Funnily enough, this was confirmed by Phil Spencer almost a year ago in an interview with a German website. (Site is in German but most modern browsers like Chrome should be able to translate it)
Article Here
Here is the translated quote
Damn, that quote just threw another monkey wrench into this xD. I mean reading it, is there really any other way to interpret it than a direct streaming solution of the 100 GB reserved NAND partition to the GPU through some altered method of GPUDirectStorage? Does this mean there's hardware modifications in the GPU for executeIndirect which handle addressing?

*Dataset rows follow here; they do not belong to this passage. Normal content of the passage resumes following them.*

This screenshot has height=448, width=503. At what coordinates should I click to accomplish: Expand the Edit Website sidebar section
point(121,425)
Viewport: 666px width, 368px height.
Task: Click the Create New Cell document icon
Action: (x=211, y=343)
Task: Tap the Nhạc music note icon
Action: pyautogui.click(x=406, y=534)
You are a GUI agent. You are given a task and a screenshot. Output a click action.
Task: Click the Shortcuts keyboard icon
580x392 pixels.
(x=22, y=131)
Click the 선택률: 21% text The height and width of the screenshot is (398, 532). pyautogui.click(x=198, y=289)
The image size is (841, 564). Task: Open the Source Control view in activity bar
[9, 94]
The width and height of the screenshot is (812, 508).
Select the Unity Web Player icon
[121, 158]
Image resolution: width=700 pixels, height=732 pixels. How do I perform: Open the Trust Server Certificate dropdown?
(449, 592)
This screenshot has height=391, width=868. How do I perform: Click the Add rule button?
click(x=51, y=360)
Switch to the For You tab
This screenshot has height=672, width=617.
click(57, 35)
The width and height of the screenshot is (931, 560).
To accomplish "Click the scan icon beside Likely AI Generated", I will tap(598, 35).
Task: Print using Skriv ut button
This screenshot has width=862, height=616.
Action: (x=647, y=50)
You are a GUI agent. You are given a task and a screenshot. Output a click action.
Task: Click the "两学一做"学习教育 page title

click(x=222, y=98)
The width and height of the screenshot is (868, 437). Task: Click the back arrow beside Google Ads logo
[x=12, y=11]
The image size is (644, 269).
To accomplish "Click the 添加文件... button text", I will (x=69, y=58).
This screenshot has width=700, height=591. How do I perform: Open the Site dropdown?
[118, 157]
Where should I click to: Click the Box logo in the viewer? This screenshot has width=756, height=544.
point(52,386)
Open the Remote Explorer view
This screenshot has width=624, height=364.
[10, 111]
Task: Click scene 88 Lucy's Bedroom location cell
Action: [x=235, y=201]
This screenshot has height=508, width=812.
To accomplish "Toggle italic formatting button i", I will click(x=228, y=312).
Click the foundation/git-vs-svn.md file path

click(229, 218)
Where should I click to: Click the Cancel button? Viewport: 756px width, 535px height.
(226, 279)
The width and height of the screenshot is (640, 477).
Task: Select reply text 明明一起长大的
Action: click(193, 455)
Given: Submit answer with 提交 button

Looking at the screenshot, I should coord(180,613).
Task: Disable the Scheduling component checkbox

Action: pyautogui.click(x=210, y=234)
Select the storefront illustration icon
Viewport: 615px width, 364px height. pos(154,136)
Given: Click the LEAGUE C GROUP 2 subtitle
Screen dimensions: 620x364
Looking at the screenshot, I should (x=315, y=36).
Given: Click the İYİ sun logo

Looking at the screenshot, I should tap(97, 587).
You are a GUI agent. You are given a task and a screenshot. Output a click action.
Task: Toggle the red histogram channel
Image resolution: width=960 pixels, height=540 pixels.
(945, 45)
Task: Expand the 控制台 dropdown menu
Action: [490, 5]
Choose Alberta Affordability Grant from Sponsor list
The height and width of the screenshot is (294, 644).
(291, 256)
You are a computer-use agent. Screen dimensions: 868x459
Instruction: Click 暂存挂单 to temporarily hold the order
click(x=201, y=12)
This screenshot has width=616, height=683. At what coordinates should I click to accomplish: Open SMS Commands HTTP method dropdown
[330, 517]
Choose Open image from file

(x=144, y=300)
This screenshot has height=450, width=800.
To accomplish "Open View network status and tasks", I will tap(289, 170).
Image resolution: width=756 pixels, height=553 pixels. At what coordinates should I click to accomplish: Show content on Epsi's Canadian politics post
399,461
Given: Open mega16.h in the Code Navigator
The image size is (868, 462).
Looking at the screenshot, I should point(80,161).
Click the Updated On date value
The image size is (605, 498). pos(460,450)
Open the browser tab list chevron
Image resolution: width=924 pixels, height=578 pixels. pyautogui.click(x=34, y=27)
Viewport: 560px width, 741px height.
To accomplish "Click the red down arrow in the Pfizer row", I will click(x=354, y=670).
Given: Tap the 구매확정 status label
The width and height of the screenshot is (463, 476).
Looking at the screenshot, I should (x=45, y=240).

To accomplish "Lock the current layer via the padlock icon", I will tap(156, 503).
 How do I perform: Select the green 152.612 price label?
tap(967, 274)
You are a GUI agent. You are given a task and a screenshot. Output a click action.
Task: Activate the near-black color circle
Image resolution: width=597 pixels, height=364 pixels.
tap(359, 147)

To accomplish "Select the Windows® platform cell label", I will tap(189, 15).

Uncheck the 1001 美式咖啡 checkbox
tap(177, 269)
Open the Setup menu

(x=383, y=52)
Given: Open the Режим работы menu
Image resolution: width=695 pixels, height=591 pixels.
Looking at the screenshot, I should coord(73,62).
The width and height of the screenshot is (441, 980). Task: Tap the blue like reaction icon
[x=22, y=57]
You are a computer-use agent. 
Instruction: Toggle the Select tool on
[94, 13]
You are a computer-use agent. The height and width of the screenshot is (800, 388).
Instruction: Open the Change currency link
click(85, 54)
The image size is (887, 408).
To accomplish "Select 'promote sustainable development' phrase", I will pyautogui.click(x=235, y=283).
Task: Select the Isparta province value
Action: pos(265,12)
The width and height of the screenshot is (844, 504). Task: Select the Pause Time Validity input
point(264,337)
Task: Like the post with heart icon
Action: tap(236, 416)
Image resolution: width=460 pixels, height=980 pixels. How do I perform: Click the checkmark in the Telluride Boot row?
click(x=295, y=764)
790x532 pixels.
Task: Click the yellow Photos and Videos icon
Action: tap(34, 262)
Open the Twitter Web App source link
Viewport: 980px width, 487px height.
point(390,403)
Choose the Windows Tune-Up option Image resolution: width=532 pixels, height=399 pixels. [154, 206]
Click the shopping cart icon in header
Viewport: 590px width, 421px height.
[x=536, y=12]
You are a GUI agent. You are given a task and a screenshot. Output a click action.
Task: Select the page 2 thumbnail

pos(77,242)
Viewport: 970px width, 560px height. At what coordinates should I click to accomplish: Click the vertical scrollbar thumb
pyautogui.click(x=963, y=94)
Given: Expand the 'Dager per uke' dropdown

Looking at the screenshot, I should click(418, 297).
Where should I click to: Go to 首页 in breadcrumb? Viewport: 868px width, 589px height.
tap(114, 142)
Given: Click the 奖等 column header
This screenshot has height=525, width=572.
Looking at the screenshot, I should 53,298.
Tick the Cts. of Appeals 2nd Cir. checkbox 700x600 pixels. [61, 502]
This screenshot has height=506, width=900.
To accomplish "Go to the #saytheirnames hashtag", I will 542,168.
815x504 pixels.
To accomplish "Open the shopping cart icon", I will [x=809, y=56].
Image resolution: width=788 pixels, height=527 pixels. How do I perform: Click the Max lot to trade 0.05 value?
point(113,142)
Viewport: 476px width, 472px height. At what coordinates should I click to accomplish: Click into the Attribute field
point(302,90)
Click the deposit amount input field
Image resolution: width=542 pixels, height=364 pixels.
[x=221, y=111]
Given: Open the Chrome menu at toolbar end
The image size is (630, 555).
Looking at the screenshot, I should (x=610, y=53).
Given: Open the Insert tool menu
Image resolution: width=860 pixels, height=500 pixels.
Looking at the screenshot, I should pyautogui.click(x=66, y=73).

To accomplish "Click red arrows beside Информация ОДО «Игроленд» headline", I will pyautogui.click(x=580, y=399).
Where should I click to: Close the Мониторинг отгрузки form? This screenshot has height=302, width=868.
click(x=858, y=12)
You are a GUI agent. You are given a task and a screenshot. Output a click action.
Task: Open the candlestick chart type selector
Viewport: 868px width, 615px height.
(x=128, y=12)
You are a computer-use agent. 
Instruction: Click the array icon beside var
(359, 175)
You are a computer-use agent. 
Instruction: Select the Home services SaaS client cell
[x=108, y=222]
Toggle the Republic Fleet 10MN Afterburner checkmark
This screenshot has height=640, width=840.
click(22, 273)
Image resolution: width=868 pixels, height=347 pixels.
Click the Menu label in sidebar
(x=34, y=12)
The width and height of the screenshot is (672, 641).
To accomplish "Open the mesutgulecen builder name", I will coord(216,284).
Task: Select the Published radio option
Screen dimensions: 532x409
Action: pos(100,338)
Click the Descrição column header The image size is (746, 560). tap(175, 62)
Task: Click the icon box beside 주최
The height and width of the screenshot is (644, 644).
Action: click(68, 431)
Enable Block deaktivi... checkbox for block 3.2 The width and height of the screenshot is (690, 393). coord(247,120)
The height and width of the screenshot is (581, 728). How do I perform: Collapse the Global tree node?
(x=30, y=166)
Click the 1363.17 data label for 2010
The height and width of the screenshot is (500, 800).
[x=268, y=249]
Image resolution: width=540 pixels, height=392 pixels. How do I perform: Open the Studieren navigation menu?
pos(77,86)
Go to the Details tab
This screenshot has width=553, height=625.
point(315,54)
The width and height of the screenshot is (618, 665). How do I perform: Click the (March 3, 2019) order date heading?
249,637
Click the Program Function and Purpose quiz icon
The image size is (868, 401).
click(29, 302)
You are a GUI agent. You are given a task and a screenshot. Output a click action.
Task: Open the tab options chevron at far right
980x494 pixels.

Now that I think about it, one of the AMD guys (some Indian lad IIRC) had a LinkedIn a while ago where they talked about the XSX APU and they specifically mentioned ARM cores in there along with the expected x86 cores (x86-64 in AMD's case). Could they have been referring to co-processor cores on the GPU to facilitate extension of executeIndirect functions to pull in data from the 100 GB partition of the SSD without the CPU necessarily needing to do so? Presumedly in GPU native format as well? I mean, it's all essentially a co-processor at the end of the day, like how the ARM co-processor in the PS4 Pro was (though that was for a different purpose and in such case, wasn't implemented into the GPU directly like how the case could be here with MS).
It's not even that far-fetched; Nvidia's GPUs for example use some type of FPGA cores integrated into the GPU die for certain logic, which I assume would extend to handling GPUDirectStorage calls. MS could have just chosen ARM over FPGA because they're cheaper, but still do what they'd need them to. There's also this quote from Ronaldo8 on B3D that's interesting and might fit into this speculation:
What's crazy is that we
know that those particular methods are actively being used by some MS studios (Ninja theory?) thanks to an interview given by Playfab's head honcho:
https://venturebeat.com/2020/02/03/...ext-generation-of-games-and-game-development/
Of note is this particular nugget of information:
"Gwertzman: You were talking about machine learning and content generation. I think that’s going to be interesting. One of the studios inside Microsoft has been experimenting with using ML models for asset generation. It’s working scarily well. To the point where we’re looking at shipping really low-res textures and having ML models uprez the textures in real time. You can’t tell the difference between the hand-authored high-res texture and the machine-scaled-up low-res texture, to the point that you may as well ship the low-res texture and let the machine do it.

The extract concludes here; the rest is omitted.